Stored data
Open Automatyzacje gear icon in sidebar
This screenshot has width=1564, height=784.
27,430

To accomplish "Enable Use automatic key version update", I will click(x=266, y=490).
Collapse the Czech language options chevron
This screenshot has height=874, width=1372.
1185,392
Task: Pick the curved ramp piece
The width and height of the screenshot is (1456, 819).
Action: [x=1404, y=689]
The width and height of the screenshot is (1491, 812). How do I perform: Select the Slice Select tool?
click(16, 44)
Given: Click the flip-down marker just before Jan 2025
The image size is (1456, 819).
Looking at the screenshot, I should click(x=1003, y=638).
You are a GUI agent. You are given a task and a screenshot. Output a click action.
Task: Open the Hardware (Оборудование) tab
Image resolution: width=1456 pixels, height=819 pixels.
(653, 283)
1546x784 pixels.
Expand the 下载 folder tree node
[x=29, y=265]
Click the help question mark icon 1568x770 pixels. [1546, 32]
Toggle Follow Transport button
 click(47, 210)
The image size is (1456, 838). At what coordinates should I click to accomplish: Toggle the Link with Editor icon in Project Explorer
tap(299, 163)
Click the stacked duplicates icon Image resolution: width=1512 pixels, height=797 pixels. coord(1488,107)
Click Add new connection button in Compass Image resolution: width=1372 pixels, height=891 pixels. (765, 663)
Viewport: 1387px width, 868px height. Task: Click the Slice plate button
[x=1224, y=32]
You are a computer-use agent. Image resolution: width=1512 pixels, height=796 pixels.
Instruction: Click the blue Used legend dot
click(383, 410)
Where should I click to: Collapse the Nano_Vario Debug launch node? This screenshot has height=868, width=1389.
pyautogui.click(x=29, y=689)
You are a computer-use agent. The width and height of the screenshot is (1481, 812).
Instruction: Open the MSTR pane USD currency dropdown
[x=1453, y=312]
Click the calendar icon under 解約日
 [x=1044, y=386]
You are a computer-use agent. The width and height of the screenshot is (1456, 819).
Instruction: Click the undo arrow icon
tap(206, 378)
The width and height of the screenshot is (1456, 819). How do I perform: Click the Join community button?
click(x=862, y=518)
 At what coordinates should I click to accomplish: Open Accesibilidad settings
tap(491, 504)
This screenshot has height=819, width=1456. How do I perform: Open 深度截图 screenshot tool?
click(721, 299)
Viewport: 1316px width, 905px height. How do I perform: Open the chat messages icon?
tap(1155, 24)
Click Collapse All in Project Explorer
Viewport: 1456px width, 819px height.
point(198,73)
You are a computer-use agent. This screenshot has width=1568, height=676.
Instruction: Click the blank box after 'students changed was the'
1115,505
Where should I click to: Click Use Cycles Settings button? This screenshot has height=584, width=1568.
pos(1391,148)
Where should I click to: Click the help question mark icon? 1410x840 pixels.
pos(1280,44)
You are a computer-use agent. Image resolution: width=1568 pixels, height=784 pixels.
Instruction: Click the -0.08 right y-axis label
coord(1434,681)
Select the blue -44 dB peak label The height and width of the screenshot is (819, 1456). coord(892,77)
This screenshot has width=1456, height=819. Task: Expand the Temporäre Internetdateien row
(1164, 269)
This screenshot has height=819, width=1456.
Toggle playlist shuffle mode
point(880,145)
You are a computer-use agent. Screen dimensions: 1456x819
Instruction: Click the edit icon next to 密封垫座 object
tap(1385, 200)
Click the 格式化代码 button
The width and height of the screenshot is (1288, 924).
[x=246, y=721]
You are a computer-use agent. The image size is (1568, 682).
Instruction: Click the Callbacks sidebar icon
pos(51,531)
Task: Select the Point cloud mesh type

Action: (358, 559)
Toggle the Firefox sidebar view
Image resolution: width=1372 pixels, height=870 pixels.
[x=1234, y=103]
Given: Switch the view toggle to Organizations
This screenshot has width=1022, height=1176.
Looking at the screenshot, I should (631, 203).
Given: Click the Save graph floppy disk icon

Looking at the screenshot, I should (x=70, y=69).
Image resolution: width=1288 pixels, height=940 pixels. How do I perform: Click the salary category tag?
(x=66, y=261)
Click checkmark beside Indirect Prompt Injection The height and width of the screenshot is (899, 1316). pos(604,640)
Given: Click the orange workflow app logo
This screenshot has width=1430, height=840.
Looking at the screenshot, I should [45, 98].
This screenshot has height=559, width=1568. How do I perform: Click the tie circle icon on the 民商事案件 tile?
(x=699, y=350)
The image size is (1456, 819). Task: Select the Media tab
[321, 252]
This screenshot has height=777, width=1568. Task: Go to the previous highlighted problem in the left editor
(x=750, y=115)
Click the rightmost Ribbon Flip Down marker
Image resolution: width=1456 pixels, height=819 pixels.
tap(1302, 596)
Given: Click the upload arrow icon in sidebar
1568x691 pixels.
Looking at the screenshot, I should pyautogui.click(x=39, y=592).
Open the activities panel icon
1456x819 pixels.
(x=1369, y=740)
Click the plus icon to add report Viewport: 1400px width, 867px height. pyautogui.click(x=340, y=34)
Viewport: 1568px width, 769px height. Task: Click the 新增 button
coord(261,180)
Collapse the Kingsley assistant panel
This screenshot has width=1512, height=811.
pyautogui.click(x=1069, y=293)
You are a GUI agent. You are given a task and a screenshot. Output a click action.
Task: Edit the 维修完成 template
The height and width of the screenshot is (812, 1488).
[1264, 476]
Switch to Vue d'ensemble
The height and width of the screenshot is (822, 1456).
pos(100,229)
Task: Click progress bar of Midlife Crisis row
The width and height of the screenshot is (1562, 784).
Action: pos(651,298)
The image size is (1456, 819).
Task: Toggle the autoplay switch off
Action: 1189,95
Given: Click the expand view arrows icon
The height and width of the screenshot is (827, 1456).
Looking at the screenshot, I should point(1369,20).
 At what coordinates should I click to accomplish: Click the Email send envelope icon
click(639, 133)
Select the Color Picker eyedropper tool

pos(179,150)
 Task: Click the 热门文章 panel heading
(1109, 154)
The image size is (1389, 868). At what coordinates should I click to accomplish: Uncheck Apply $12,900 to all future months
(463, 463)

> Task goal
Each line from the one that contains "Click the plus" through the end of the records must be repeated exactly. No other line belongs in the answer.

> Exercise solution
Click the plus icon to add report Viewport: 1400px width, 867px height. pyautogui.click(x=340, y=34)
Viewport: 1568px width, 769px height. Task: Click the 新增 button
coord(261,180)
Collapse the Kingsley assistant panel
This screenshot has width=1512, height=811.
pyautogui.click(x=1069, y=293)
You are a GUI agent. You are given a task and a screenshot. Output a click action.
Task: Edit the 维修完成 template
The height and width of the screenshot is (812, 1488).
[1264, 476]
Switch to Vue d'ensemble
The height and width of the screenshot is (822, 1456).
pos(100,229)
Task: Click progress bar of Midlife Crisis row
The width and height of the screenshot is (1562, 784).
Action: pos(651,298)
The image size is (1456, 819).
Task: Toggle the autoplay switch off
Action: 1189,95
Given: Click the expand view arrows icon
The height and width of the screenshot is (827, 1456).
Looking at the screenshot, I should point(1369,20).
 At what coordinates should I click to accomplish: Click the Email send envelope icon
click(639, 133)
Select the Color Picker eyedropper tool

pos(179,150)
 Task: Click the 热门文章 panel heading
(1109, 154)
The image size is (1389, 868). At what coordinates should I click to accomplish: Uncheck Apply $12,900 to all future months
(463, 463)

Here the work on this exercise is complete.